One other possible ambiguity should be addressed. What are we to make of the status of agreements made outside the structure of rules? Clearly, when the set of individuals party to the agreement includes all the individuals who compose the political order, such agreements cannot conceivably violate precepts of justice. But when these sets of people are different, such agreements may be unjust. That is to say, the agreed-on rule structure may preclude certain sorts of agreements.

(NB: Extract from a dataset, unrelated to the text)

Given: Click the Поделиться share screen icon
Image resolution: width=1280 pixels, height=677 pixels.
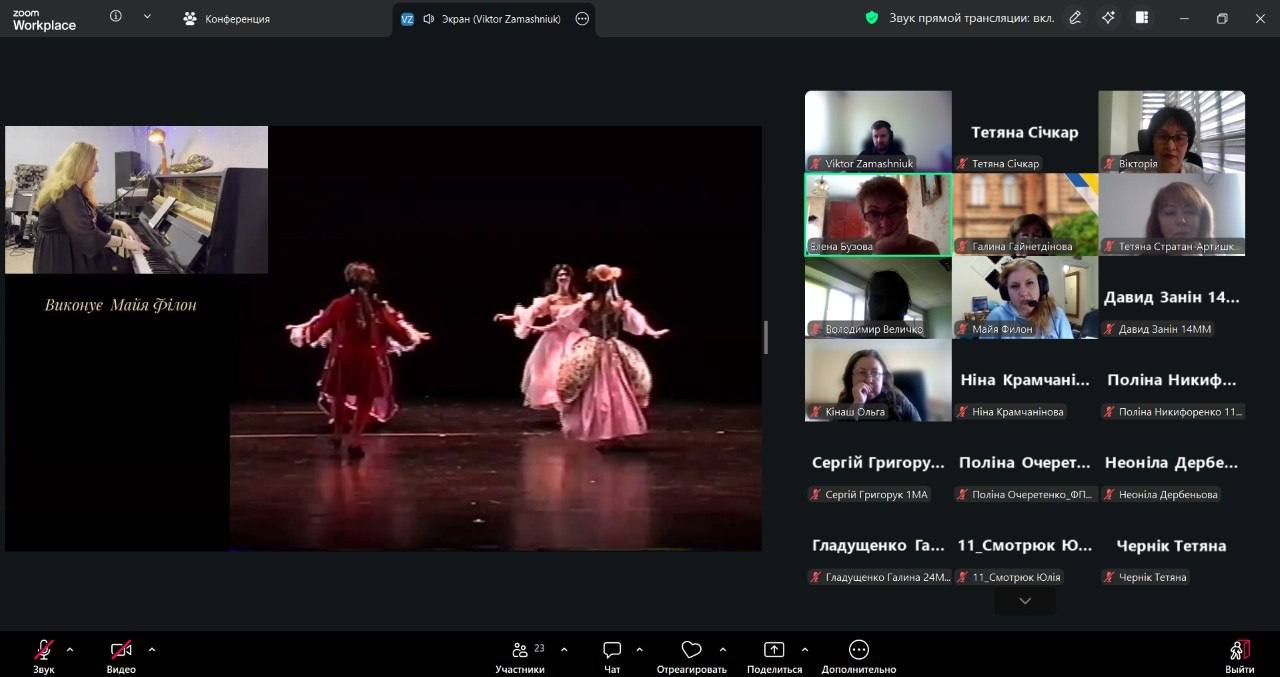Looking at the screenshot, I should 774,651.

It is important to make this point in order to clarify the status of simple two-person market exchange in our conception. The parties to that exchange agree voluntarily to its terms. If one party subsequently fails to live up to those terms, he is presumptively acting unjustly toward the other party. But this presumption of unjust conduct can only be that—for it may be that the more inclusive set of constitutional rules explicitly precludes small-number voluntary transactions of various sorts or otherwise establishes obligations that conflict with those imposed in small-number transactions. Consider, for example, the case in which the firms in an industry form a cartel by means of an agreement, voluntarily entered into, the object of which is to restrict entry into the industry, reduce output, and raise prices. Suppose, now, that one of the parties to that agreement reneges on the terms, cuts prices, and makes substantial profits at the other firms’ expense. Is that cartel breaker acting “unjustly” with respect to other firms in the industry? Surely yes. Yet in doing so, the firm is also ceasing to act unjustly with respect to consumers of the firm’s product, if the more inclusive set of constitutional rules constrains restrictions on cartel deals. Considerations of justice here conflict, precisely as they would if A made separate agreements with B and C that for unexpected reasons turned out to be in conflict. But whereas in the case of ordinary agreements that conflict, considerations of justice do not indicate which agreement should be decisive, there is a distinct presumption in the cartel case that the constitutional rules should be decisive. In this sense, some amplification of Hobbes’s characterization is in order. Although it remains true that “whatsoever the gamesters all agree on is injustice to none of them” (emphasis added), this does not rule out the possibility that the gamesters are acting “unjustly” in a more global sense. Whether or not that is so will depend, however, on the same basic principle—namely, whether the gamesters have prior, more inclusive agreements with other agents that are, or ought to be, overriding.